Deploying machine learning in insurance pricing
19 April 2017
Insurers have been investigating the deployment of machine learning techniques in the pricing arena, seeking to exploit the speed at which models can be built and refreshed compared to the use of more traditional generalised linear modelling techniques.
Machine learning techniques offer significant advantages over these traditional models, including the availability of various types of non-linear models which can lead to a wide range of new insights. However, these new models are more difficult to explain to both brokers and to customers (especially when these more sophisticated models suggest significant changes compared to the expiring prices), and there is a degree of resistance to what might be viewed as a black box technology by management and marketing teams.
At the same time, the actual improvements offered by these new models over the traditional models may not be as marked as might be expected given the hype surrounding machine learning.
So how can these twin challenges be overcome; namely, deploying these new pricing models in a way that can be readily understood by all stakeholders, and secondly how to actually get the most out of these new types of model?
Tackling the first of these challenges, some of the more sophisticated machine learning platforms are now offering the ability to “convert” these new models in such a way as to mimic the existing models in production, where the rating factors are more readily explainable. This allows these new generation models to be put into production in a manner which fits existing and well understood processes. This also has the significant advantage of being more readily explainable to brokers and customers, particularly when the inevitable questions arise as to why premium rates have risen on renewal - naturally, customers and brokers are less anxious when prices have reduced. However, embedding these new models into the business will require both:
- a robust governance framework, as these new models may prove to be very disruptive in terms of the extent of differences in the perception of riskiness between old and new models for any given customer or insured risk. And so any particularly radical changes will need to be challenged and moderated, and may also need to be bled in slowly over time;
- some degree of change management, and the provision to frontline staff of the necessary tools to respond to broker and policyholder queries which will inevitably arise from the introduction of any new rating structures, particularly those that represent a significant shift from predecessor models.
In relation to the second of these challenges, it is a common myth that applying unsupervised or supervised machine learning techniques to the same dataset is going to yield vastly different and improved results. Typically, the real benefits arise from the fact that these new challenger models can be up and running in as quickly as 24 hours, if the same scrubbed dataset is available for use. So, the real improvement here is a significant reduction in the time elapsed from start to finish of a pricing study. To truly enhance risk segmentation and pricing models, however, extensive data augmentation is where the real battleground lies. Those insurers which are able to use big data, extract value from unstructured data they already have, use other valuable information on their customers from non-insurance sources, and eke out knowledge or information that their competitors cannot determine, will continue to enjoy an advantage over their peers.

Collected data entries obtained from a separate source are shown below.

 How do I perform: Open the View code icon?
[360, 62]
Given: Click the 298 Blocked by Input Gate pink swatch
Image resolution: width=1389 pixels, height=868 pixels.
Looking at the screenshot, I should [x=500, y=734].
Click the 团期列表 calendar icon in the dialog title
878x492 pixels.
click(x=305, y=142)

Data augmentation is part art and part science, and many insurers have yet to truly tap into the full data and information at their disposal within both internal systems and paper-based information, such as policy documentation and claims files, which would include medical reports, loss adjuster reports and other specialist assessments, let alone utilise external data sets. Insurers have already started to benefit from the use of optical character recognition technology to digitise paper documents, creating new data sets which can be interrogated for valuable information. Some of the biggest advances have been made in relation to digitising case handlers’ notes and medical reports, as this will then allow predictive models to be built around eventual liability amounts, and also generate valuable information to help triage claims more effectively. In summary, to get the maximum benefit out of the deployment of machine learning tools, effective governance arrangements need to be in place to manage the transition to new rating structures, and appropriate data augmentation is critical to getting the most value out of these technologies and techniques.
In summary, to get the maximum benefit out of the deployment of machine learning tools, effective governance arrangements need to be in place to manage the transition to new rating structures, and appropriate data augmentation is critical to getting the most value out of these technologies and techniques.